On the other hand, by definition of \(A\), we have

\[ Ag_a P_k = g_aAP_k = A a^{2k-n}P_k = a^{2k-n}AP_k. \]

Hence \(AP_k\) lies in \(a^{2k-n}\)-eigenspace. Therefore we have \(AP_k=c_kP_k\) for some \(c_k \ne 0\). In other words, \(P_k\) is the \(c_k\)-eigenvector of \(A\). We obtain another matrix representation under the basis \(\{P_k\}\)

\[ A = \begin{pmatrix} c_1 & & \\ & \ddots & \\ & & c_n \end{pmatrix}. \]
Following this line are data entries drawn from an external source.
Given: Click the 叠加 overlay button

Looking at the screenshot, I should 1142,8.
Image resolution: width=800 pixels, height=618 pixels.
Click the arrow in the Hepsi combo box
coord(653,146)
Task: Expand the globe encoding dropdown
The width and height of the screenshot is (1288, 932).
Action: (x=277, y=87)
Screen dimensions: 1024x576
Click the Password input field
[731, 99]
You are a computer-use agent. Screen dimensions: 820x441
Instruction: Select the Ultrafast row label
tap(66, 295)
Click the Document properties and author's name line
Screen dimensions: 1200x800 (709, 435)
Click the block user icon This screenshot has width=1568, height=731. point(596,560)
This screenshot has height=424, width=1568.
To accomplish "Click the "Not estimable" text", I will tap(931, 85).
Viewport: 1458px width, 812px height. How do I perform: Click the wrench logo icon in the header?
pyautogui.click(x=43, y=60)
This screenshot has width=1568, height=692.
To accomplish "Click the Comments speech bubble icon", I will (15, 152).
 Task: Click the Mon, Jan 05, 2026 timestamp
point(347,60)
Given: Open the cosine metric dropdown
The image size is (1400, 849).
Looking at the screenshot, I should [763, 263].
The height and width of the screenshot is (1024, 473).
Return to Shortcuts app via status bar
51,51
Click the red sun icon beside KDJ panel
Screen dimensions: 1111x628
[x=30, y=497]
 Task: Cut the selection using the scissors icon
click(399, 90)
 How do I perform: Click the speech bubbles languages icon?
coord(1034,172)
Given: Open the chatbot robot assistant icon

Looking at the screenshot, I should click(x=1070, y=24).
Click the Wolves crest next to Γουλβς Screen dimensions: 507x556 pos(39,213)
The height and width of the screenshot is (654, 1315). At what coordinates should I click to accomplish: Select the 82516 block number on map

We want this matrix to be a scalar matrix. The result follows from another embedding of \(U(1)\) into \(SU(2)\). Note \(a \in S^1\) can be determined by \(t \in [0,2\pi)\), and we therefore have a matrix

\[ g_t = \begin{pmatrix} \cos{t} & -\sin{t} \\ \sin{t} & \cos{t} \end{pmatrix} \in SU(2). \]

Still we have \(Ag_t=g_tA\). As we can see,

\[ \begin{aligned} Ag_tP_n &= A(z_1\cos{t}+z_2\sin{t})^n \\ &= A\sum_{k=0}^{n}{n \choose k}(z_1\cos{t})^k (z_2\sin{t})^{n-k} \\ &= A\sum_{k=0}^{n}{n \choose k}(\cos{t})^k(\sin{t})^{n-k}z_1^k z_2^{n-k} \\ &= A\sum_{k=0}^{n}{n \choose k}(\cos{t})^k(\sin{t})^{n-k} P_k \\ &= \sum_{k=0}^{n}{n \choose k}(\cos{t})^k(\sin{t})^{n-k} AP_k \\ &= \sum_{k=0}^{n}{n \choose k}(\cos{t})^k(\sin{t})^{n-k} c_kP_k. \end{aligned} \]

This follows from our observation on eigenvalues. Next, we immediately use the eigenvalue \(c_n\) to obtain

\[ g_t AP_n = g_t c_nP_n = c_n \sum_{k=0}^{n}{n \choose k}(\cos{t})^k(\sin{t})^{n-k} P_k. \]

This is the definition of \(g_tP_n\). Comparing coefficients of \(P_k\), we must have \(c_k=c_n\) for all \(0 \le k \le n\). Recall that \(\{P_k\}\) is a basis so coefficients must be unique for a given vector. But we have already obtained what we want: \(A=c_n I\). \(\square\)

## Characters and Fourier Transform

So far we have used diagonalisation of representations of \(SU(2)\) but the diagonalisation of \(SU(2)\) itself is not touched yet. Neither have we made use of character functions. So now we invite them to the party.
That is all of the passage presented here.